Novos confrontos nas ruas do Brasil no dia da Independência

Milhares de manifestantes estiveram de ontem para hoje nas ruas das principais cidades brasileiras em mais uma vaga de protestos, quer contra os gastos considerados excessivos para o Mundial de 2014, quer por diferentes reivindicações sociais e políticas, como sucedeu no Rio de Janeiro, onde se voltou a contestar quer o governador Sérgio Cabral, quer o prefeito da cidade, Eduardo Paes. Brasília e São Paulo foram palco de manifestações. Ao todo, foram recenseadas manifestações em 135 cidades do país.

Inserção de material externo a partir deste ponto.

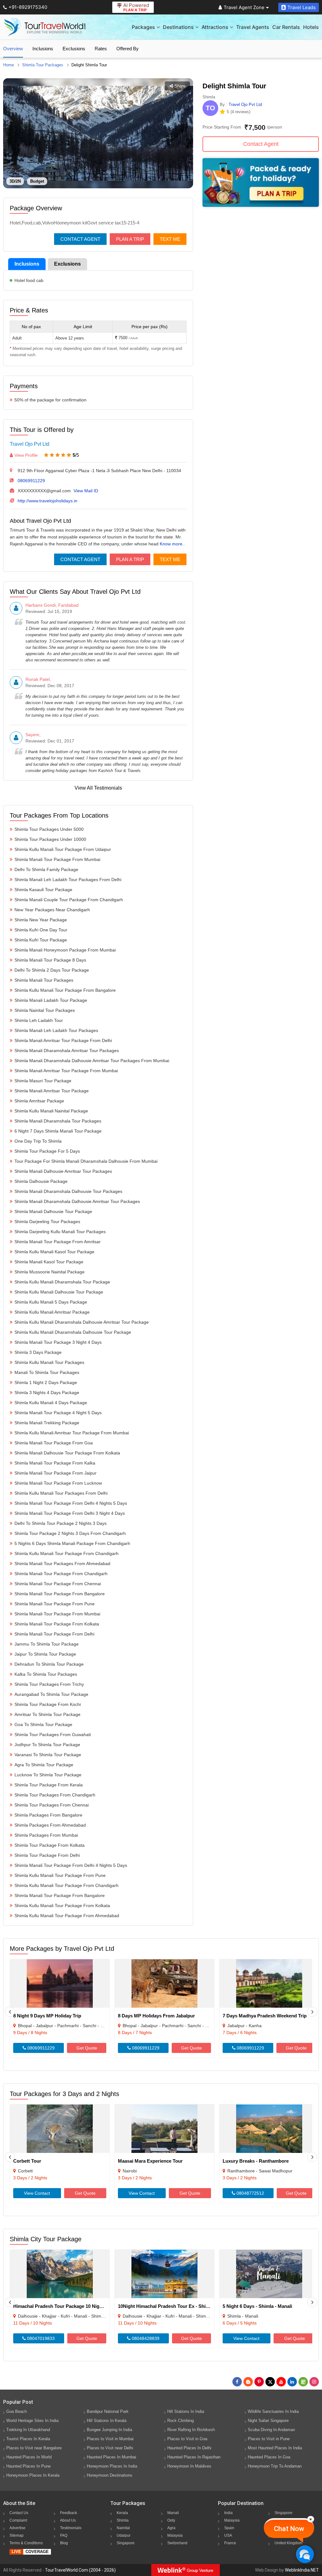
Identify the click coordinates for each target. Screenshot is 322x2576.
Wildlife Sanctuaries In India (273, 2411)
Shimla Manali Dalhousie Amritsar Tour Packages (63, 1171)
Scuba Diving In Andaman (271, 2429)
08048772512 (249, 2193)
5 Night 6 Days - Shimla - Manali (257, 2306)
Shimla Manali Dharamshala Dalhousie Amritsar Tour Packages (77, 1201)
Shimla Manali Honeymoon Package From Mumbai (65, 949)
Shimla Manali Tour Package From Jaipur (55, 1473)
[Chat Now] (304, 2554)
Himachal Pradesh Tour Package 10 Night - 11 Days (69, 2306)
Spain (229, 2528)
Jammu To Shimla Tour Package (46, 1644)
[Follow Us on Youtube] (281, 2381)
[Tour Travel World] (44, 27)
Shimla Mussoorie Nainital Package (49, 1271)
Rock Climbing (180, 2420)
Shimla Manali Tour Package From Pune (54, 1603)
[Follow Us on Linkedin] (292, 2381)
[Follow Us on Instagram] (314, 2381)
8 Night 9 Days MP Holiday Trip (47, 2015)
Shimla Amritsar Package (39, 1100)
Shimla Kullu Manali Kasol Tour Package (54, 1251)
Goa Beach (16, 2411)
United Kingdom (288, 2543)
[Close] (310, 2519)
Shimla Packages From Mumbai (46, 1835)
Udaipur (123, 2535)
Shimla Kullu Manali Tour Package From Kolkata (62, 1905)
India (228, 2513)
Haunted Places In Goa (269, 2457)
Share (180, 86)
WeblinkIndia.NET (302, 2570)
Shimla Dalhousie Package (41, 1181)
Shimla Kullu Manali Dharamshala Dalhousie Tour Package (72, 1332)
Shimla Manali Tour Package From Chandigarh (61, 1573)
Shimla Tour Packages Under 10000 (50, 839)
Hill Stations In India (185, 2411)
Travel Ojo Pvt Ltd (29, 444)
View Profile (26, 455)
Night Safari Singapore (268, 2420)
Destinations (178, 27)
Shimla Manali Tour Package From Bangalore (59, 1593)
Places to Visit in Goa (187, 2438)
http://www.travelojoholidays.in (47, 500)
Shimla (123, 2520)
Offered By (127, 48)
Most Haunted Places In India (275, 2448)
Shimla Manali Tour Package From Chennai (57, 1583)
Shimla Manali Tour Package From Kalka (54, 1462)
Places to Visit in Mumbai (110, 2438)
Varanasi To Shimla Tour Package (47, 1754)
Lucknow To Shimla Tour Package (47, 1774)
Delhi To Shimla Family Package (46, 869)
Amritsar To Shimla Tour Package (47, 1714)
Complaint (18, 2520)
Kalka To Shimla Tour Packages (45, 1674)
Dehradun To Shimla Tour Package (49, 1664)
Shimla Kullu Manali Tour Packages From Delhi (61, 1493)
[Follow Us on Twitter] (270, 2381)
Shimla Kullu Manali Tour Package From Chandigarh (66, 1553)
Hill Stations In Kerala (106, 2420)
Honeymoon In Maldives (189, 2466)
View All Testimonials (98, 788)
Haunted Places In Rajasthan (193, 2457)
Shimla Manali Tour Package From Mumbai (57, 859)
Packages (143, 27)
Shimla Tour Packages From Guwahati (52, 1734)
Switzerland (177, 2543)
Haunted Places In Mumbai (111, 2457)
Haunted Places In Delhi (189, 2448)
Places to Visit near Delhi (110, 2448)
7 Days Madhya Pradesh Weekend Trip (265, 2015)
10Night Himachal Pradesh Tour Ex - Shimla (166, 2306)
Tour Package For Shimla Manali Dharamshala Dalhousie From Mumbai (86, 1161)
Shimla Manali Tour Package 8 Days (50, 960)
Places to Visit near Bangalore (34, 2448)
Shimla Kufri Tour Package (40, 939)
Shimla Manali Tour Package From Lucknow (58, 1483)
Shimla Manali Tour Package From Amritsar (57, 1241)
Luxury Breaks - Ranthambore (256, 2161)
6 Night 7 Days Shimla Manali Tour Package (58, 1131)
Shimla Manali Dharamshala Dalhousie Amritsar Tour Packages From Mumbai (91, 1060)
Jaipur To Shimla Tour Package (45, 1654)
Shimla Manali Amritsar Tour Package (51, 1090)
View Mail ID (86, 490)
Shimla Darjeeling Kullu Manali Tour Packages (60, 1231)
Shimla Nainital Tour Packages (44, 1010)
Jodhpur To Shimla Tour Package (47, 1744)
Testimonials (70, 2528)
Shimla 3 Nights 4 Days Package (46, 1392)
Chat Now (289, 2529)
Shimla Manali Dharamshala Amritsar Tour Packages (66, 1050)
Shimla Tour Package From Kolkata (49, 1845)
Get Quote (86, 2047)
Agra (171, 2528)
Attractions (215, 27)
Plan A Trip (130, 239)
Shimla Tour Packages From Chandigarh (54, 1794)
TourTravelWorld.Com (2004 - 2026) (80, 2570)
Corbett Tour (27, 2161)
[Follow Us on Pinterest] (259, 2381)
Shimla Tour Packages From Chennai (51, 1804)
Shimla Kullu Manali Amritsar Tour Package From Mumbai (71, 1432)
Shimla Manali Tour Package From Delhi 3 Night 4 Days (69, 1513)
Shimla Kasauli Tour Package (43, 889)
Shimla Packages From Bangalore (48, 1815)
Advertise (17, 2528)
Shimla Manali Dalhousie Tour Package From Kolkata (67, 1452)
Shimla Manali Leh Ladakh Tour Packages (56, 1030)
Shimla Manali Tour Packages (43, 980)
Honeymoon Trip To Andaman (275, 2466)
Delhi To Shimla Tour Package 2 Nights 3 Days (60, 1523)
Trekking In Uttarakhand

As manifestações de Brasília ficaram marcadas por confrontos entre participantes e o importante dispositivo de segurança montado à volta torno do Estádio Nacional Mané Garrincha, onde as seleções do Brasil e da Austrália realizaram um amigável. As forças de segurança tiveram de recorrer a gás lacrimogêneo, a balas e bala de borracha e gás pimenta para manterem à distância os manifestantes durante o desafio em que o Brasil goleou a Austrália por 6-0.

Os protestos na capital federal foram organizados por diferentes plataformas contra a falta de transparência e os gastos excessivos de dinheiros públicos nas obras do Mundial. Para um dos manifestantes, mais importantes do que as verbas gastas nos estádios, seria a construção de escolas e investimentos na saúde", disse o militante do movimento Levante Popular, Francis Rocha, citado pela Agência Brasil.

Confrontos semelhantes ocorreram no Rio de Janeiro, tendo sido detidas pelo menos sete pessoas, segundo a AFP, que indica, por seu lado, terem sido detidas 39 pessoas em Brasília.

Aos protestos nestas duas cidades, somaram-se manifestações em São Paulo e

mais 132 cidades do Brasil, a maioria convocadas através das redes sociais, e que coincidiram com as celebrações do dia da Independência, comemorado para assinalar o episódio histórico do "grito do Ipiranga", proferido pelo então regente do Brasil e futuro rei de Portugal, D. Pedro IV, a 7 de setembro de 1822, que veio a determinar a separação dos dois reinos.

Além dos confrontos nas três grandes metrópoles do país, ocorreram ainda confrontos em Fortaleza, Salvador, Belo Horizonte e Cuiaba.

Na sua intervenção televisiva para assinalar a data, a Presidente Dilma Rousseff reconheceu a existência de sérios e "urgentes" problemas a resolver, e admitiu que a população tem direito a manifestar-se contra o que considerar serem erros de governação.

Dilma, cuja popularidade caiu de 63%, em junho, para cerca de 30% na atualidade, pediu contudo que os brasileiros tenham confiança no futuro do país.

As manifestações começaram logo de manhã cedo - início da tarde em Portugal - tiveram menor expressão do que aquelas que foram sucedendo ao longo de junho, foi notado pelas agências e diferentes analistas.